ECLI:NL:CRVB:2015:3655
Centrale Raad van Beroep
- Hoger beroep
- Rechtspraak.nl
Afwijzing aanvraag maatschappelijke opvang op basis van de Wmo wegens gebrek aan dakloosheid
In deze zaak heeft de Centrale Raad van Beroep op 21 oktober 2015 uitspraak gedaan in hoger beroep tegen een eerdere beslissing van de rechtbank Amsterdam. Appellante, een vrouw van Tibetaanse afkomst, had een aanvraag ingediend voor maatschappelijke opvang op basis van de Wet maatschappelijke ondersteuning (Wmo). Deze aanvraag was eerder door het college van burgemeester en wethouders van Amsterdam afgewezen, omdat appellante niet voldeed aan de voorwaarden voor toelating tot de maatschappelijke opvang. De rechtbank had het beroep van appellante tegen deze afwijzing ongegrond verklaard.
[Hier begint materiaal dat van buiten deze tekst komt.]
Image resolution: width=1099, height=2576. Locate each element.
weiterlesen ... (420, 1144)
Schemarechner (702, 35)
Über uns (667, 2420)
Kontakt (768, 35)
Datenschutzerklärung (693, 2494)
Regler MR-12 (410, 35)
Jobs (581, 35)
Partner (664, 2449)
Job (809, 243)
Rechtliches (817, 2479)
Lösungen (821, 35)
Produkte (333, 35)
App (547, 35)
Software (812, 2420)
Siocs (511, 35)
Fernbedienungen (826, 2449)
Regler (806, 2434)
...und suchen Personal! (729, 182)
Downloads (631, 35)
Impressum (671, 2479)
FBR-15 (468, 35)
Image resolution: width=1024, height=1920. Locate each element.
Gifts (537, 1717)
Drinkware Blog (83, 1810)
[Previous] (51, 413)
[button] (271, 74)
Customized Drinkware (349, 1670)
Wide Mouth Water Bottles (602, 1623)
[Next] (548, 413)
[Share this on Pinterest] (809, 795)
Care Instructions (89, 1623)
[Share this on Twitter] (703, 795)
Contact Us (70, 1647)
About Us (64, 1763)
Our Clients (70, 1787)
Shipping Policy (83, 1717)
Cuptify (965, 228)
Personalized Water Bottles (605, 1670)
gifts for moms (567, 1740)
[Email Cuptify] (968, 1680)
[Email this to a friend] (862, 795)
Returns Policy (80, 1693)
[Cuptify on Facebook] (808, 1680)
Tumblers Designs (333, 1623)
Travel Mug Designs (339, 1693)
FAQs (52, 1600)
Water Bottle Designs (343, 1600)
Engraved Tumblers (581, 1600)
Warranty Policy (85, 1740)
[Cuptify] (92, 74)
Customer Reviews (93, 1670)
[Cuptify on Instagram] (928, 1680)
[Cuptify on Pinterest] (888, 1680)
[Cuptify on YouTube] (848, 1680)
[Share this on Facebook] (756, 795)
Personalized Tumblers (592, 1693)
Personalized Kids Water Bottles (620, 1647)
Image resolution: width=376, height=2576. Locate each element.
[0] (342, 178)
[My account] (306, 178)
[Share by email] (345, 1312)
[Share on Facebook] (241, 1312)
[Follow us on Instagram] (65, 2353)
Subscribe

De Raad heeft vastgesteld dat appellante in de periode van 10 september 2012 tot en met 19 februari 2013 niet in een situatie van dakloosheid verkeerde. Appellante verbleef op dat moment bij vrienden en kennissen binnen de Tibetaanse gemeenschap, wat volgens de Raad betekent dat er geen noodzaak was voor het college om haar toegang te verlenen tot de maatschappelijke opvang. De Raad heeft ook overwogen dat appellante geen rechtmatig verblijf in Nederland had, wat haar aanspraak op maatschappelijke opvang verder bemoeilijkte.
Uiteindelijk heeft de Raad het hoger beroep van appellante afgewezen en de eerdere uitspraak van de rechtbank bevestigd. Er was geen grond voor schadevergoeding of proceskostenveroordeling, en de Raad heeft de zaak gesloten zonder verdere zitting.